Work to be completed.
Where the line containing "Task: Click 中国船级社质量认证有限公司 validator name" appears, start repeating, and continue exactly through the last line below, adding nothing. Include no pictures.

Material for the task.
----------

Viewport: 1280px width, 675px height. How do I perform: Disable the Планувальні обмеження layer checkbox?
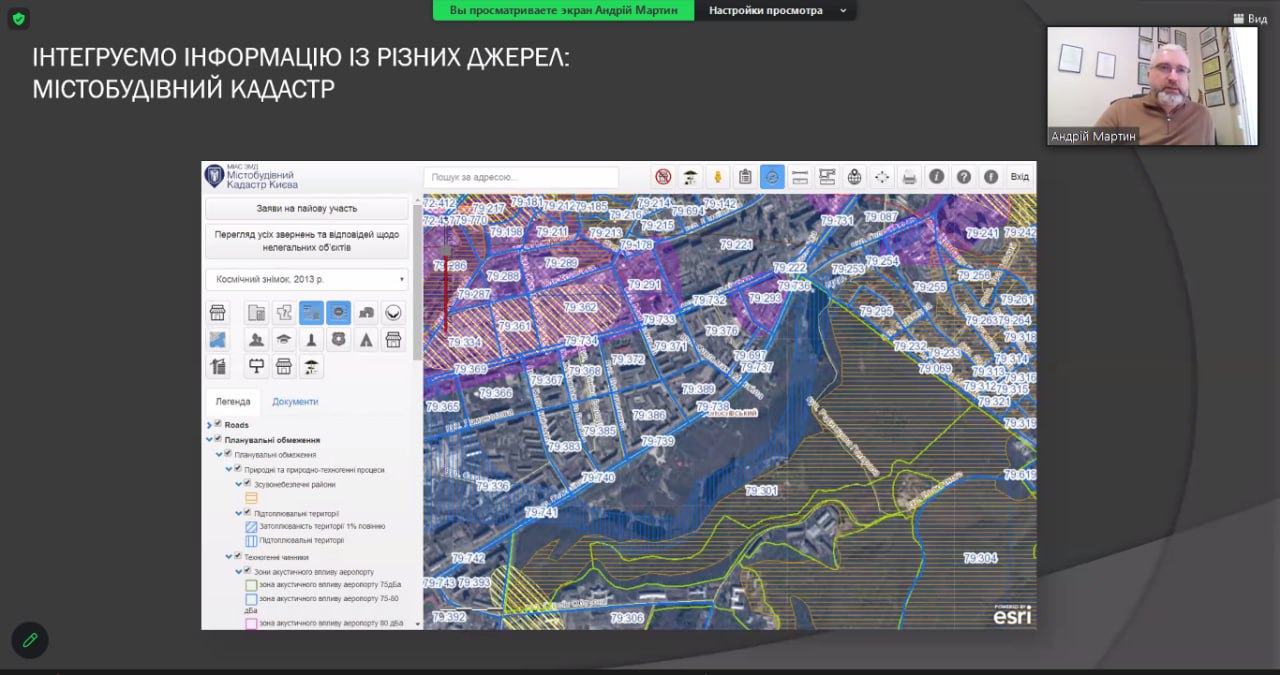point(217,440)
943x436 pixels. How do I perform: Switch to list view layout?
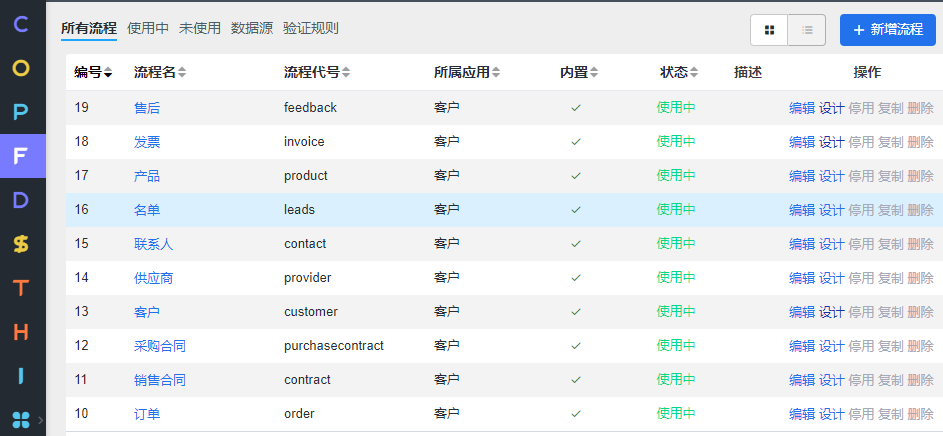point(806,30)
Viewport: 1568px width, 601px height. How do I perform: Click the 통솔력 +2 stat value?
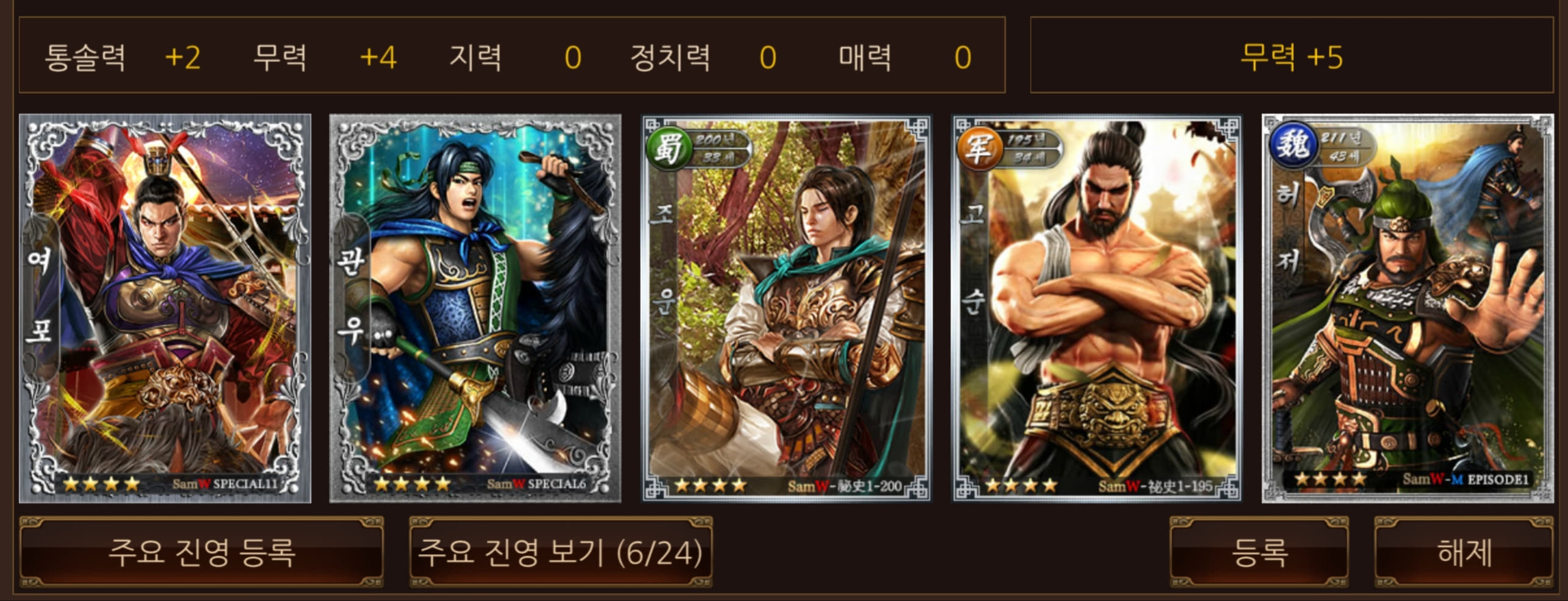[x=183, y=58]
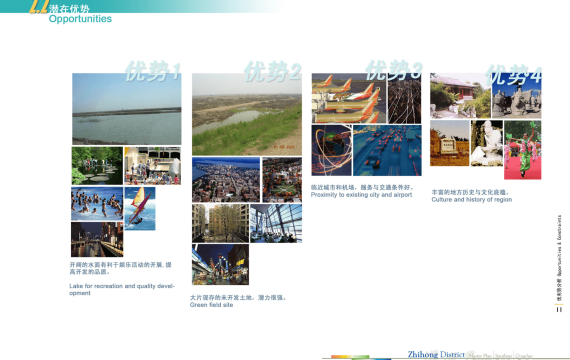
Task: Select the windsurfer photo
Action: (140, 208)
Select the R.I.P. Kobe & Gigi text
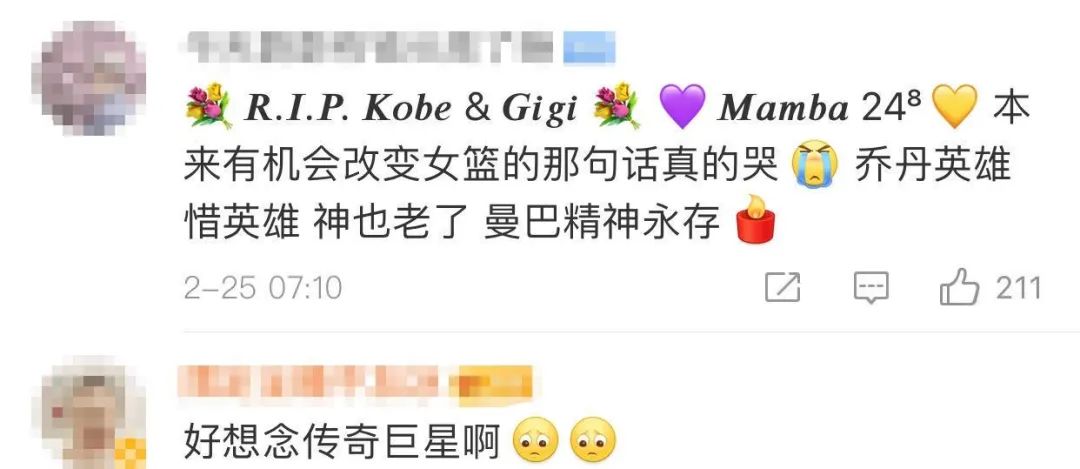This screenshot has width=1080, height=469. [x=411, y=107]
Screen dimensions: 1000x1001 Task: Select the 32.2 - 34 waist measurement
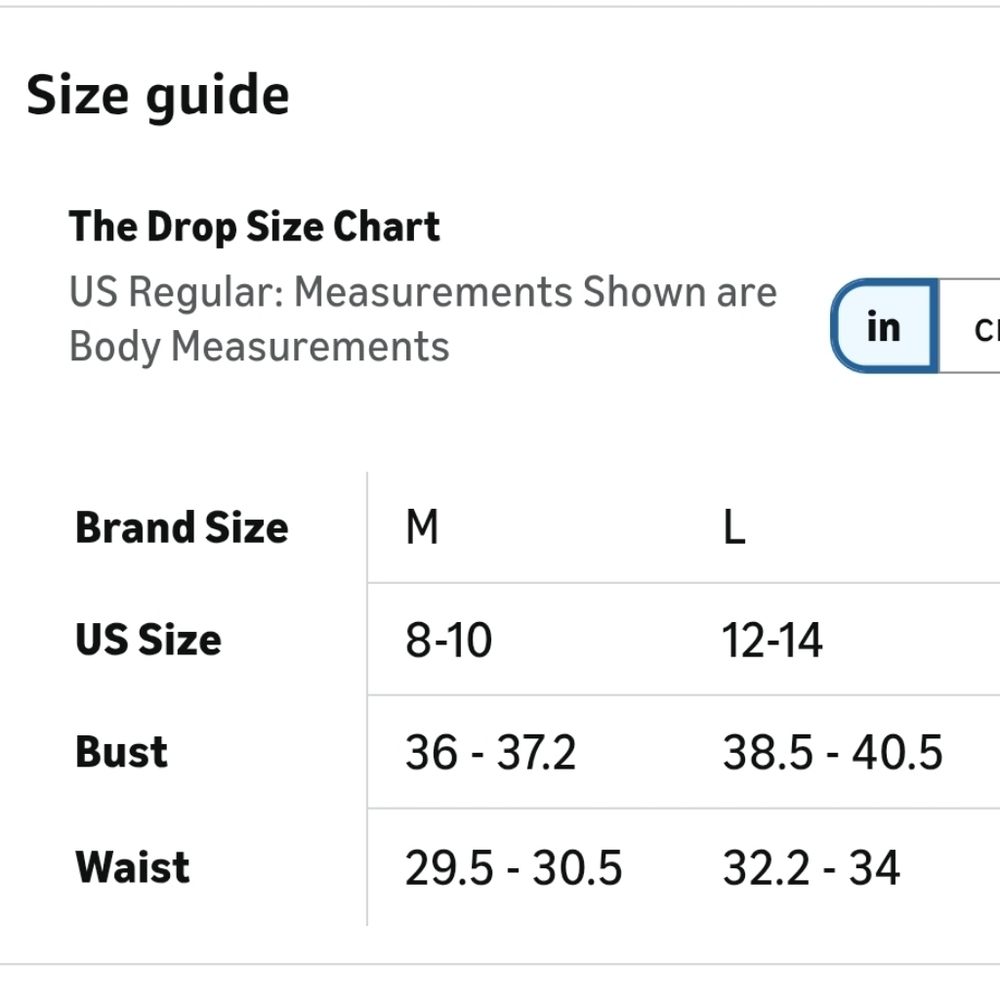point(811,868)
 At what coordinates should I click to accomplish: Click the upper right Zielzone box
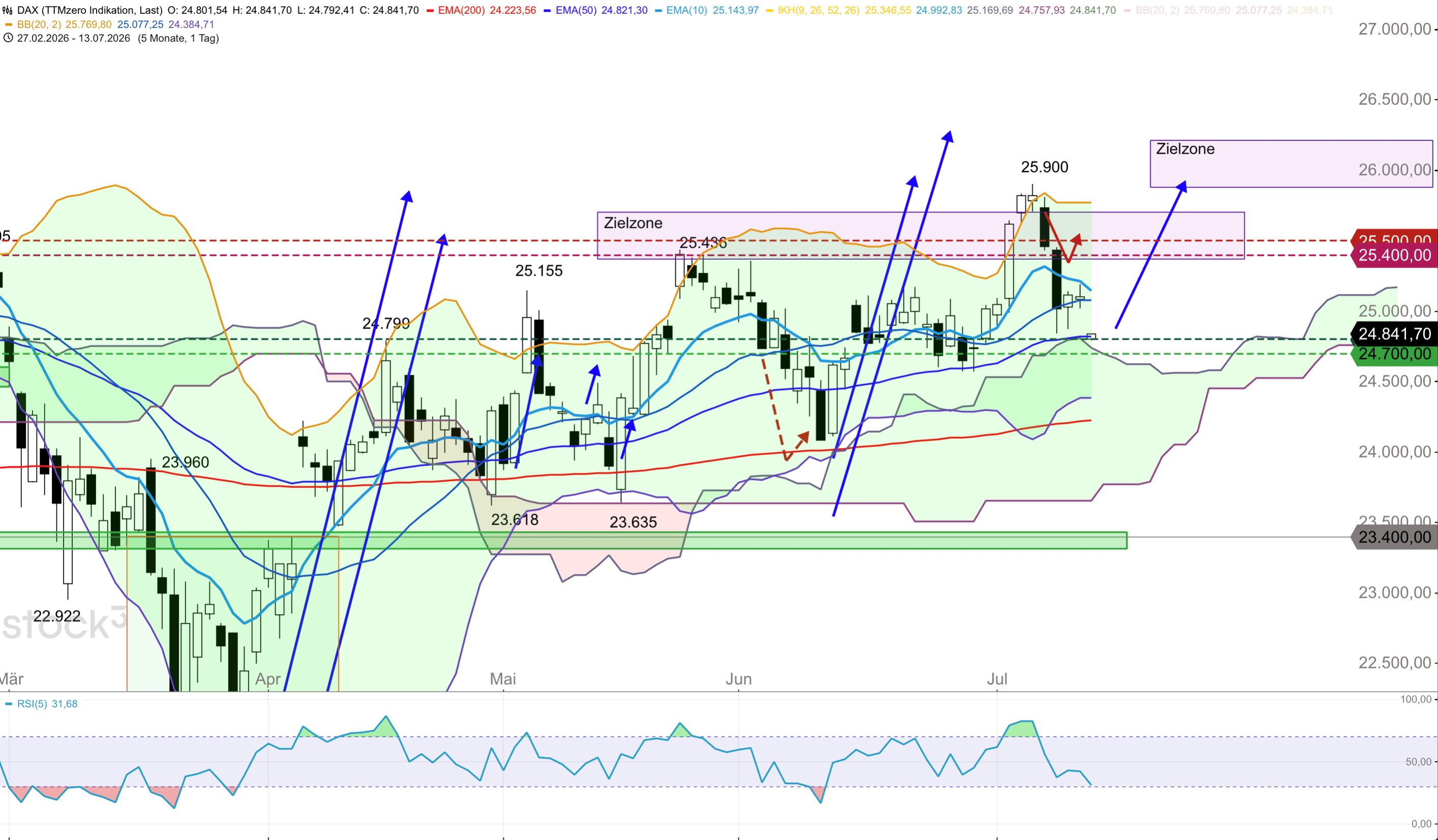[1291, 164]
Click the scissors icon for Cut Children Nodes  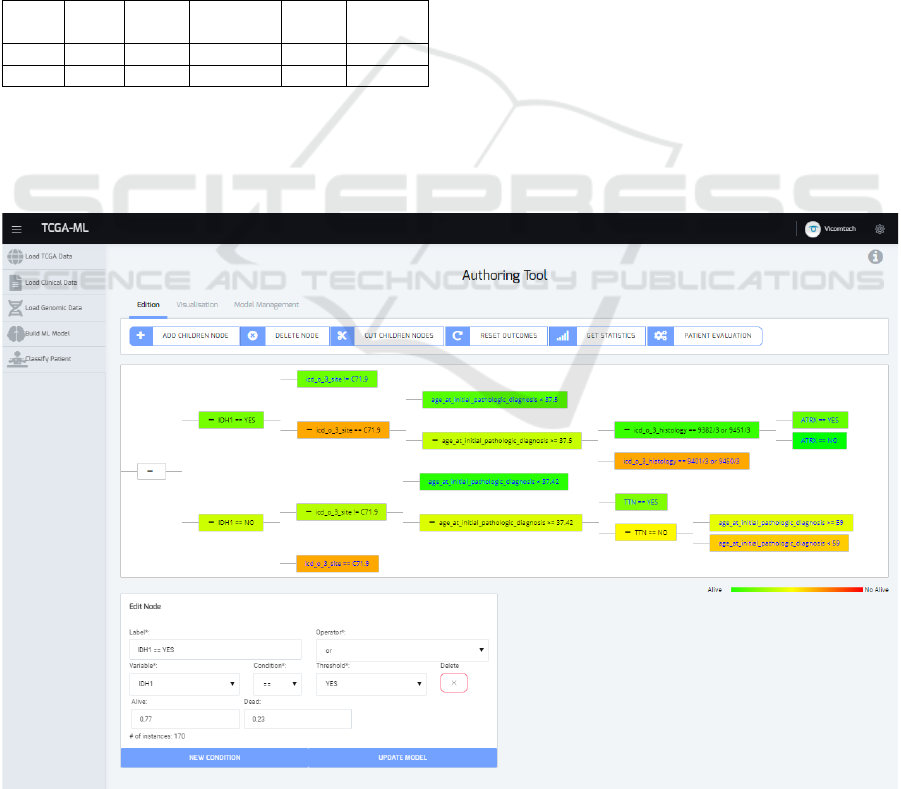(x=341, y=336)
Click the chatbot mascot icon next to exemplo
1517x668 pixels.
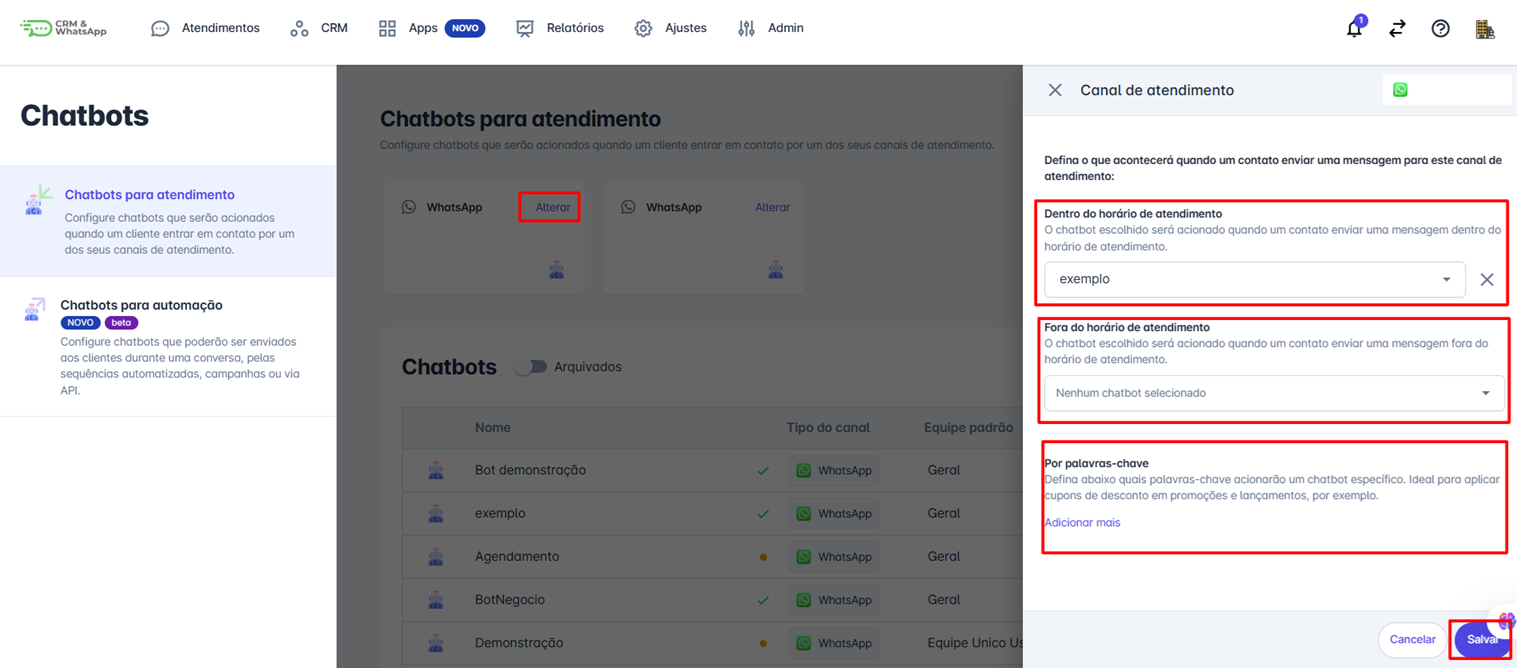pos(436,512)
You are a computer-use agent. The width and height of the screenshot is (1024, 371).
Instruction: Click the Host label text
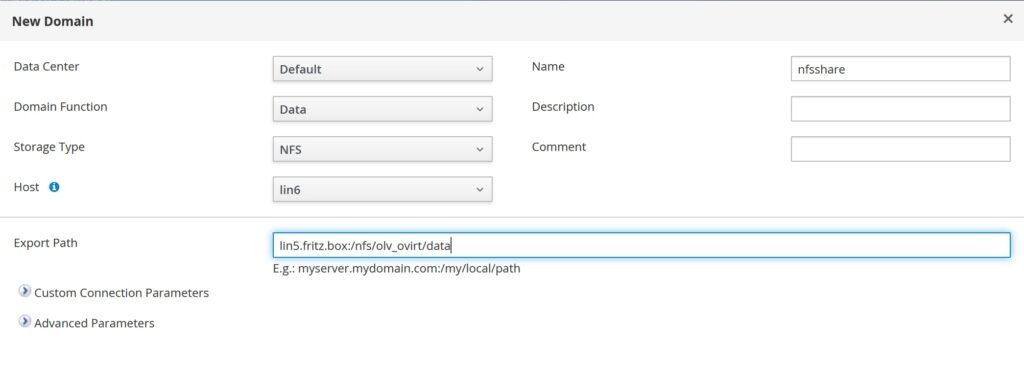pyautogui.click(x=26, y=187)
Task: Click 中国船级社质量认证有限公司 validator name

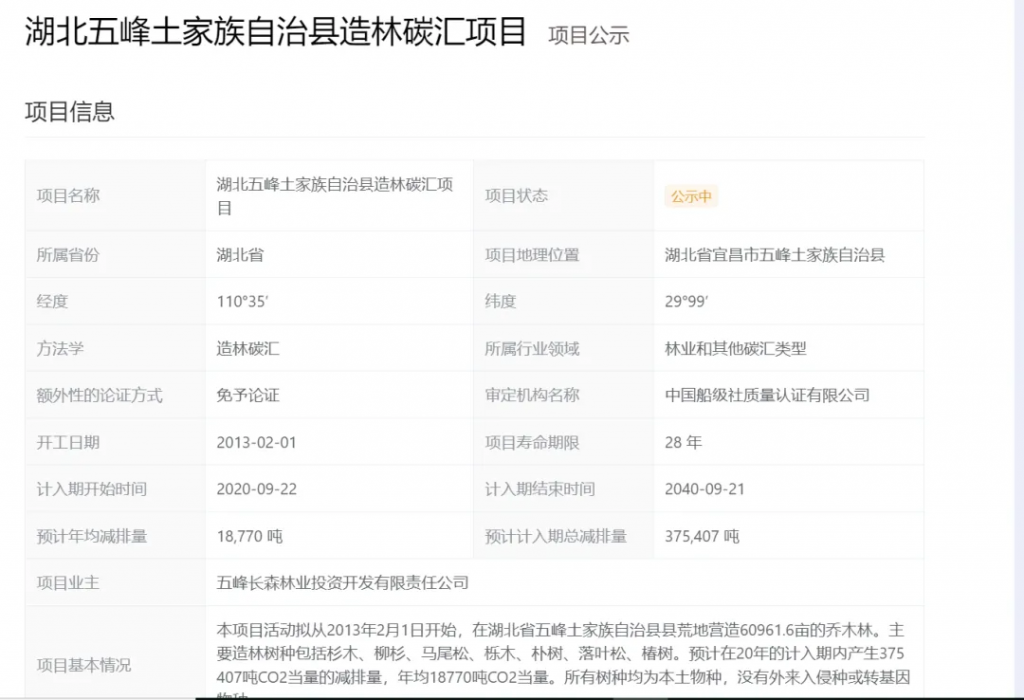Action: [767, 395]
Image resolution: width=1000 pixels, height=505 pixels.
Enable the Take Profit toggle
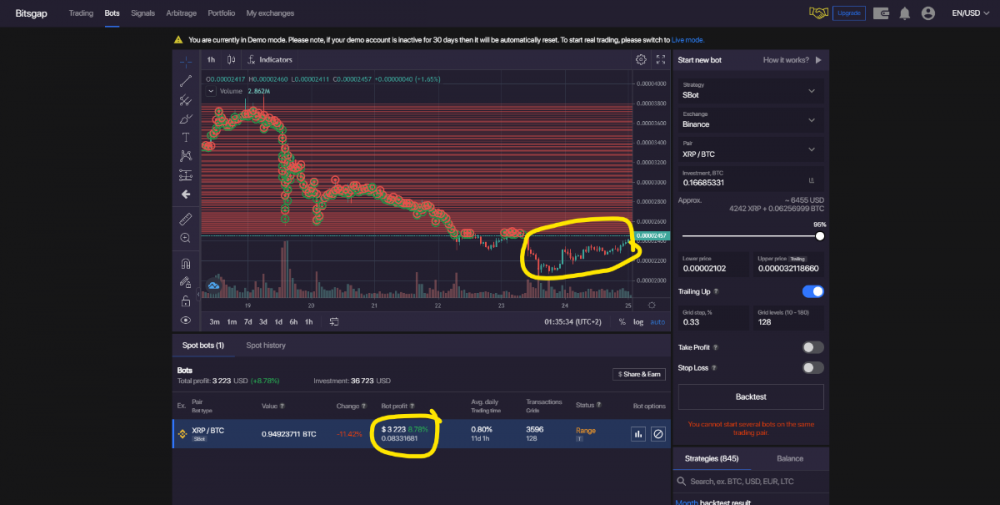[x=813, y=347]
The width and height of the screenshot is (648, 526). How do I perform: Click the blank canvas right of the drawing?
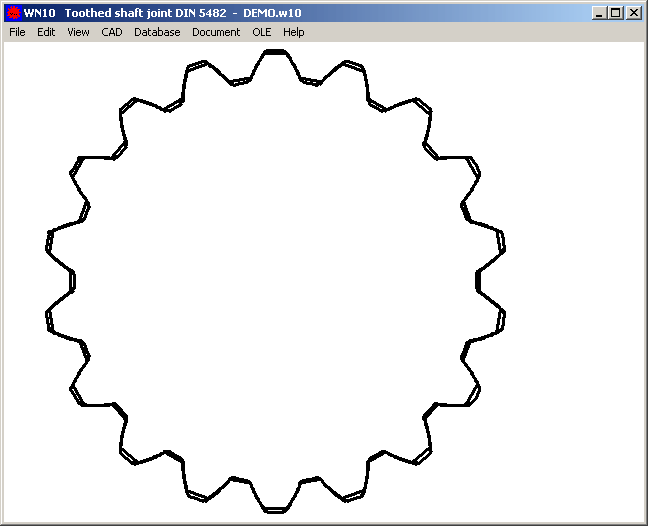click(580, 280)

----------

Exercise solution.
Task: Click 中国船级社质量认证有限公司 validator name

Action: [767, 395]
Image resolution: width=1000 pixels, height=505 pixels.
Enable the Take Profit toggle
[x=813, y=347]
The width and height of the screenshot is (648, 526). How do I perform: Click the blank canvas right of the drawing?
click(580, 280)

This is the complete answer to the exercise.